WHAT IS BEING ASKED: Copy every entry below exactly, and keep out the pictures.

MATERIAL FOR THIS EXERCISE:
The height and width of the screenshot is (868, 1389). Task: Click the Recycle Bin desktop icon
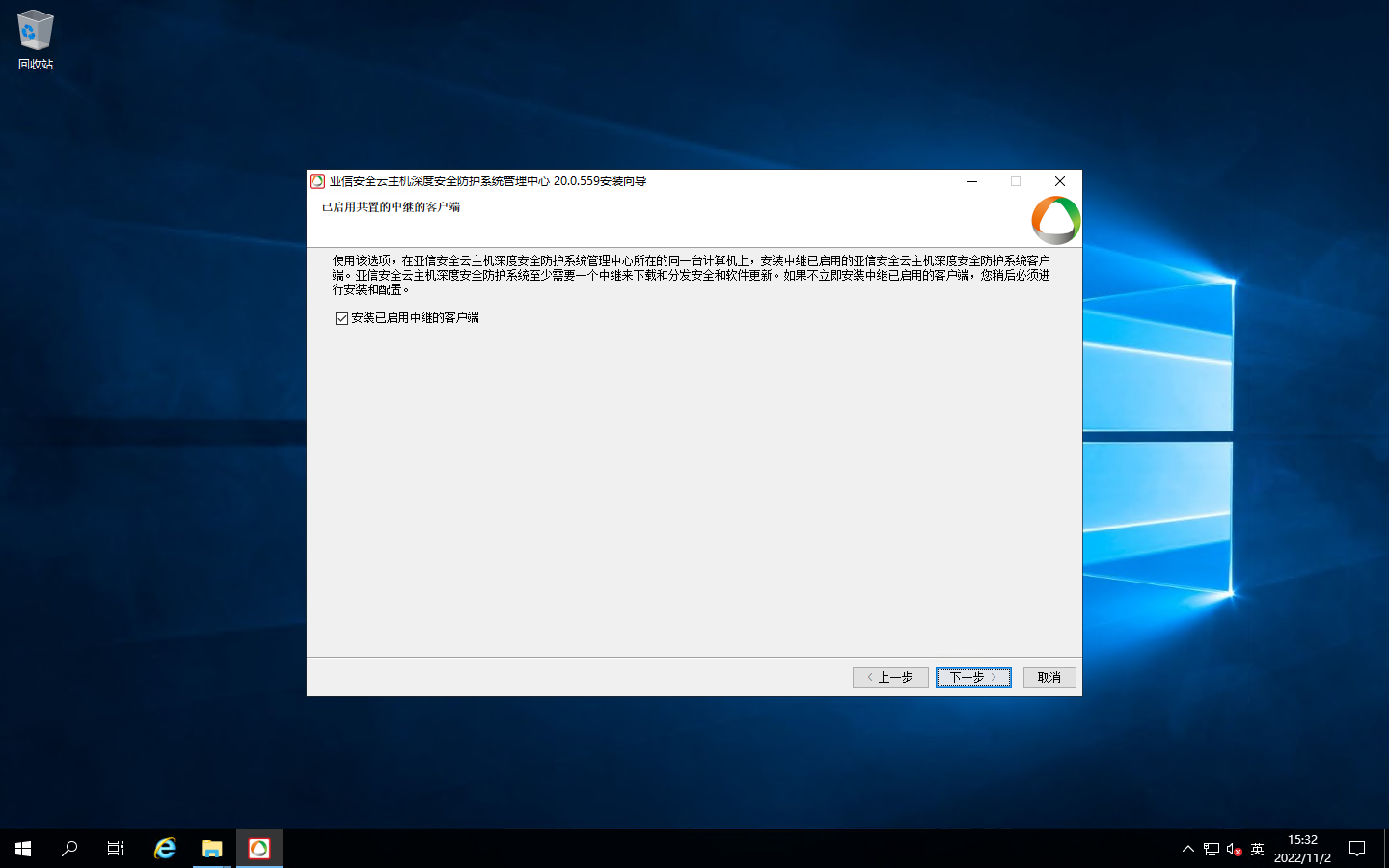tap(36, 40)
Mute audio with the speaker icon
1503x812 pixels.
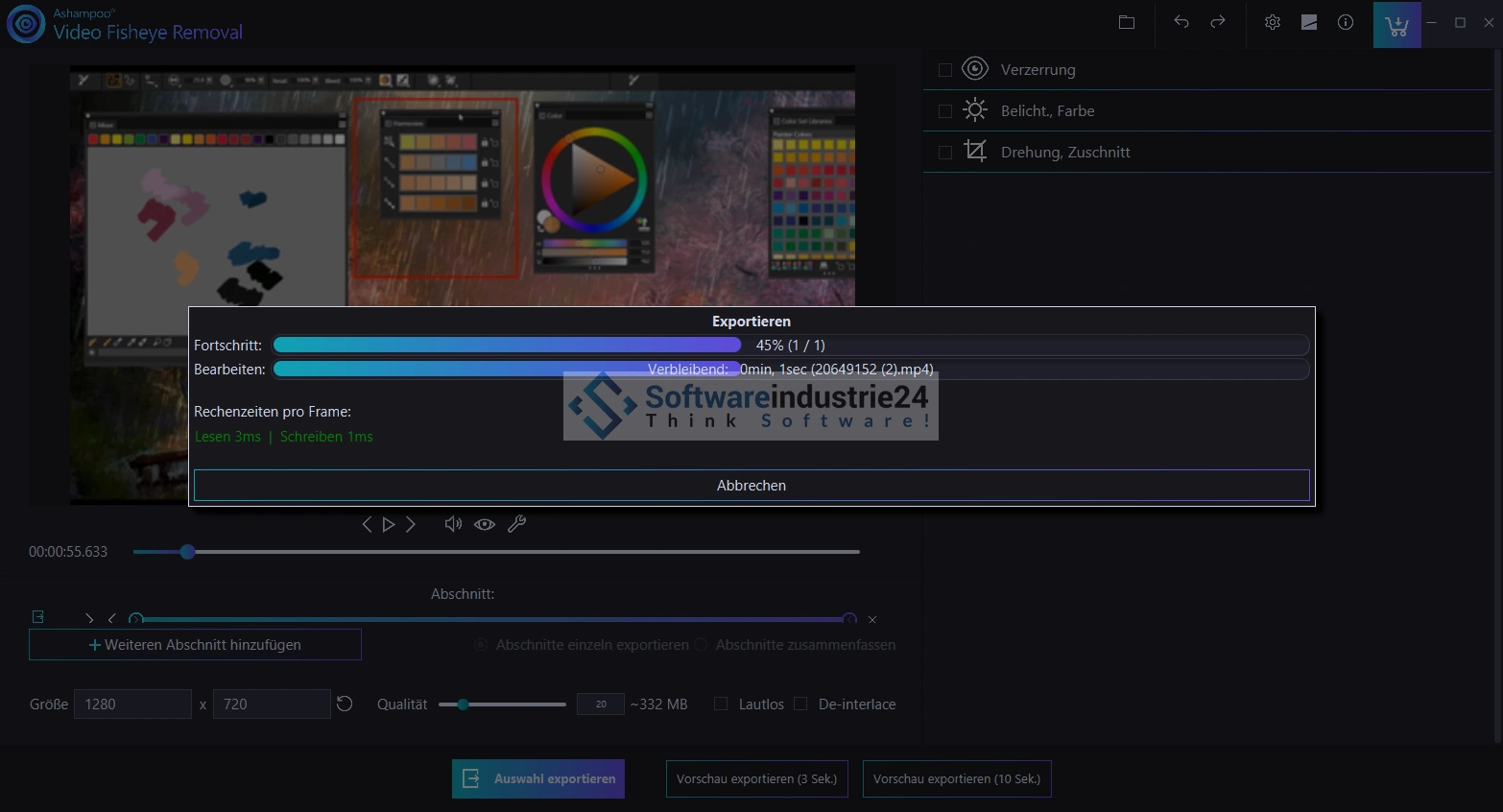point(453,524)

SOLUTION TO THIS PROBLEM:
The height and width of the screenshot is (868, 1389). Task: Click the Recycle Bin desktop icon
tap(36, 40)
Mute audio with the speaker icon
1503x812 pixels.
point(453,524)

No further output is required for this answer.